A la encuesta de Proyección hay que mirarla como se mira una mesa de rosca: no por lo que dice, sino por lo que habilita.
Porque sí: en la tabla, el PRO aparece tercero con 3,8%.
Pero ese “tercero” es una etiqueta. No un poder.
A la encuesta de Proyección hay que mirarla como se mira una mesa de rosca: no por lo que dice, sino por lo que habilita.
Porque sí: en la tabla, el PRO aparece tercero con 3,8%.
Pero ese “tercero” es una etiqueta. No un poder.
La foto (para el que colecciona porcentajes)
- LLA: 43,6%
- Fuerza Patria: 35,9%
- PRO: 3,8%
- Provincias Unidas: 3%
- Izquierda: 2,7%
- Blanco/Impugnado: 11,1%
Muestra: 1.464 casos | Error: ±2,56%
LLA le saca 7,7 puntos a su principal rival. Bien.
Ahora, lo interesante está abajo: PRO 3,8 y Provincias Unidas 3. Un pestañeo.
La rosca real: el PRO no está tercero, está “en oferta”
Con 3,8 no se arma un frente: se negocia una supervivencia.
No es “tercera fuerza”. Es tercer objeto arriba de la mesa.
Y ahí se abre el verdadero juego: la bisagra.
El dato escondido que vale oro
Posición ideológica:
- Derecha: 18%
- Centro derecha: 9,5%
- Centro: 12,3%
- Centro izquierda: 11,1%
- Izquierda: 6,3%
- Ninguna: 42,7%
Ese 42,7 es el mercado negro del voto: gente sin etiqueta, sin camiseta, que cambia de ventanilla según inflación, bronca y expectativas.
Ahí no ganás con épica: ganás con orden.
La hipótesis amarilla (la que nadie dice en voz alta)
Si el PRO hace lo que sabe hacer cuando está acorralado —juntar retazos y vender gobernabilidad—, tiene un camino:
- Sumar Provincias Unidas (3%) como satélite federal: gobernadores, intendentes, “no me pongan en esa interna”.
- Robarle al centro que hoy vota LLA “por enojo”, pero que no vive cómodo en la radicalidad.
- Chupar blanco/impugnado (11,1) con una oferta “normalista”: gestión, reglas, estabilidad.

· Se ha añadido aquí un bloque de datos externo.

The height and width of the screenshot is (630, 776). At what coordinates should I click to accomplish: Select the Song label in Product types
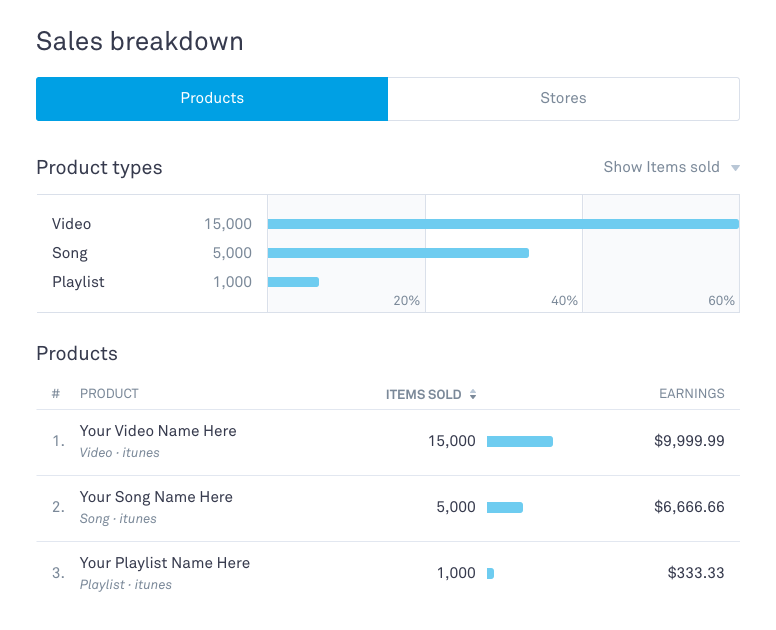pos(70,253)
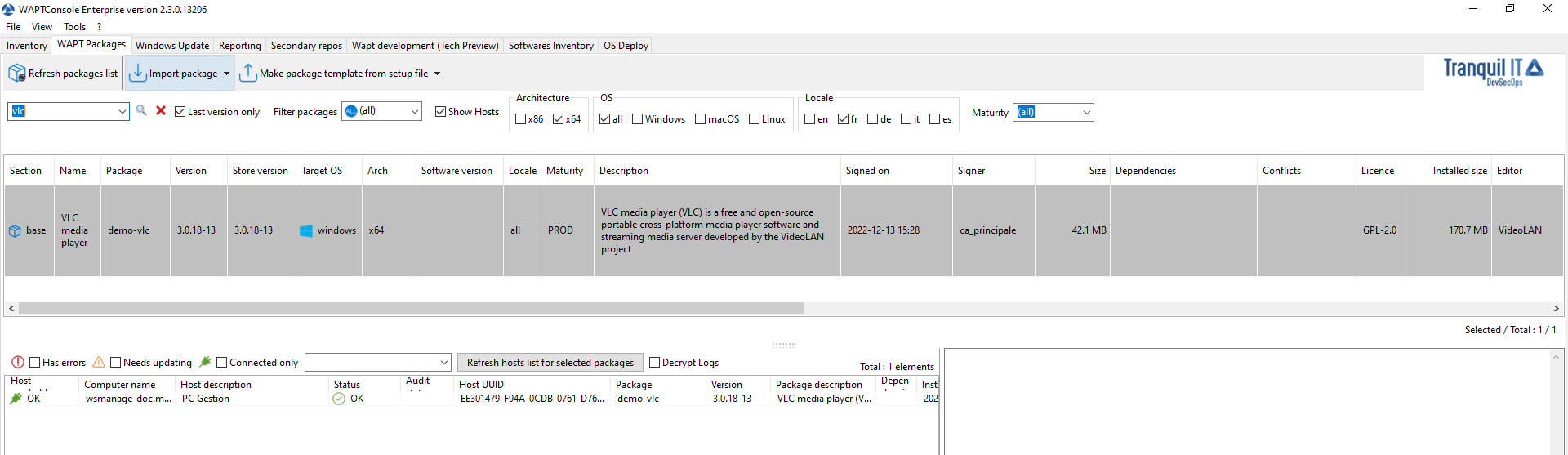Click the red Has errors warning icon
Viewport: 1568px width, 455px height.
pyautogui.click(x=18, y=362)
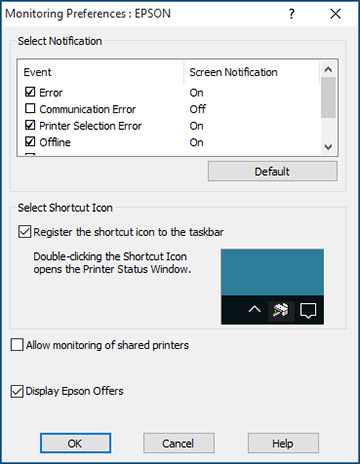Click the question mark help icon in title bar

point(291,14)
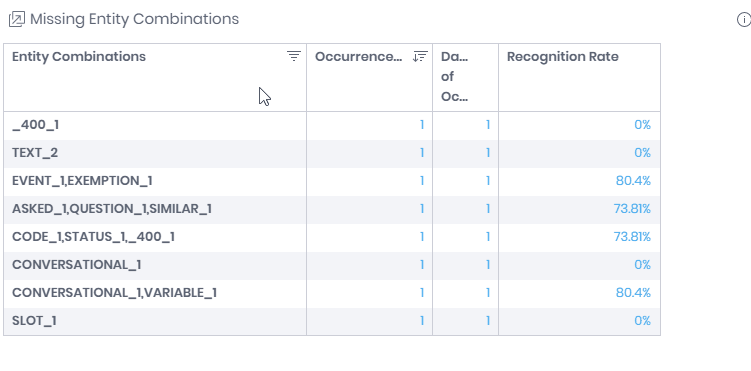Click the Missing Entity Combinations title
This screenshot has width=751, height=371.
click(x=134, y=19)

Traducción roscera: dejar de discutir identidad y volver a vender utilidad.
¿De dónde sale el crecimiento?
Sale de dos puntas del mismo palo:
- Del votante de LLA que banca el ajuste pero no banca el quilombo permanente.
- Del votante anti-K que no quiere volver al pasado, pero tampoco quiere vivir en modo combate.

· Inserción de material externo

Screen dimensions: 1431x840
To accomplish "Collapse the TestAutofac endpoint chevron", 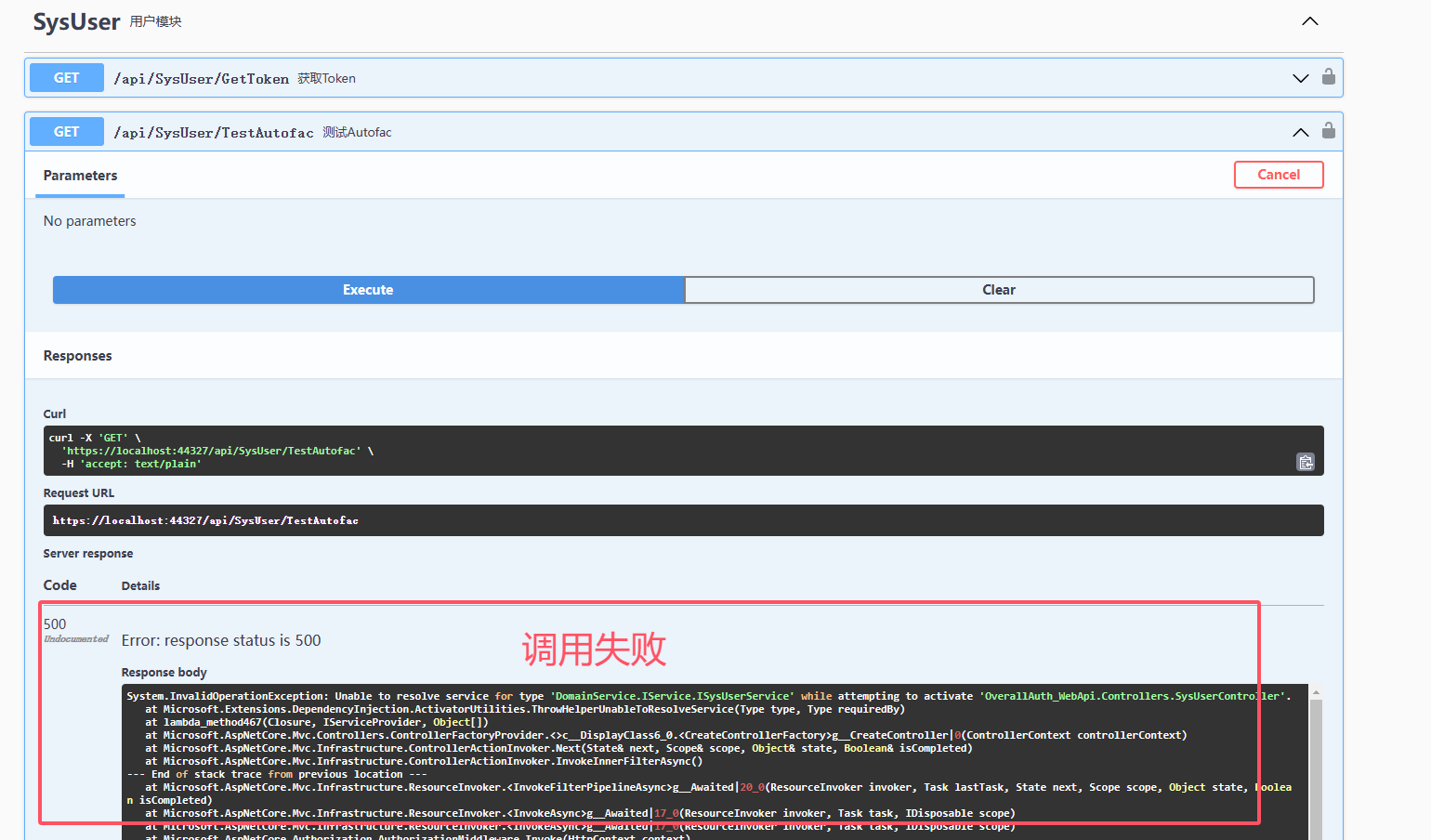I will coord(1300,132).
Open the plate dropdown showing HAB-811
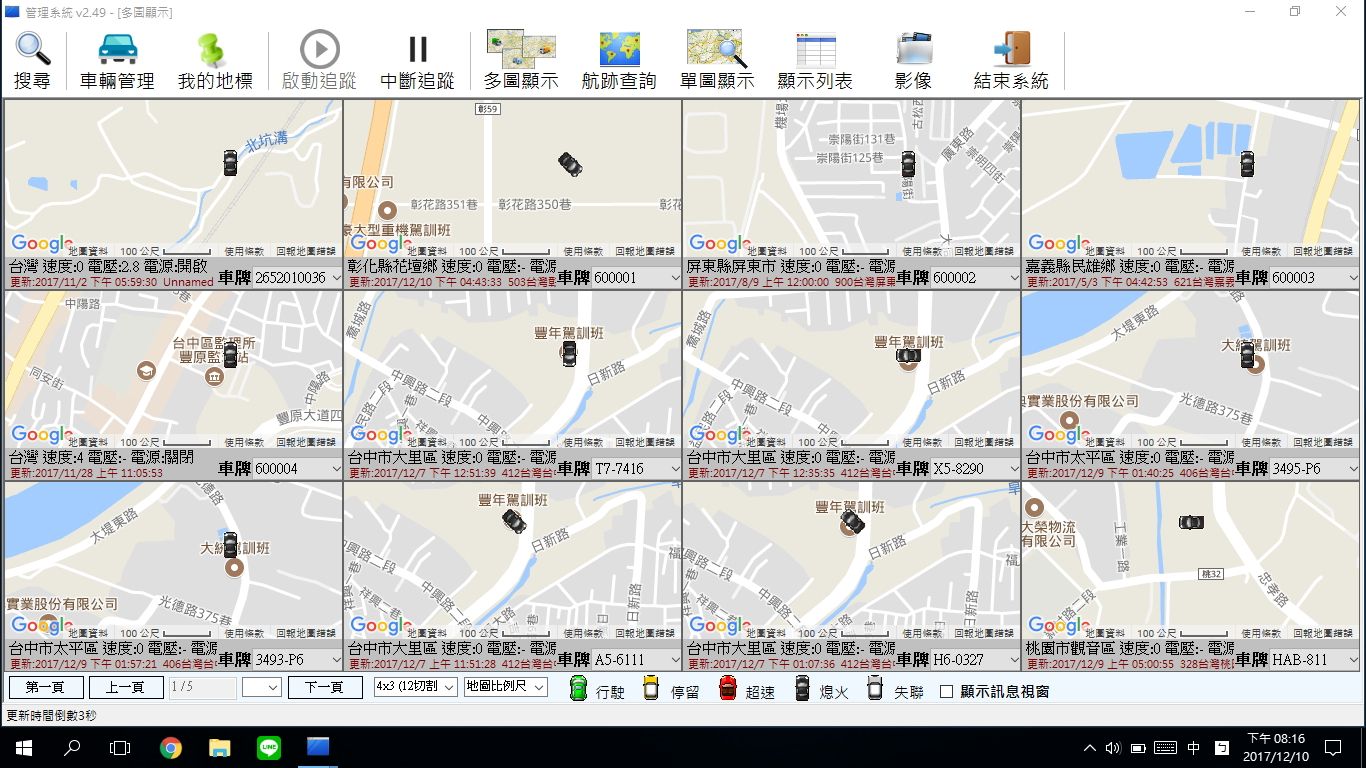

El PRO no crece por amor. Crece por cansancio.
El punto fino: el PRO hoy vale más por lo que puede aportar que por lo que mide
Con 3,8 no se gana una elección nacional, pero se puede:
- Ordenar listas en distritos clave.
- Aportar estructura territorial.
- Ser puente con provincias.
- Ser “sello de garantía” para el electorado moderado.
En la jerga: no sos el candidato, sos el contrato.
El PRO no está compitiendo por el primer lugar.
Está compitiendo por no ser absorbido.
Y en esa pelea, hay una salida:
si suma a Provincias Unidas y pesca en el centro, deja de ser “tercero con 3,8” y vuelve a ser bisagra.
Porque en Argentina, el que no manda… negocia.
Y el que negocia bien, a veces termina mandando.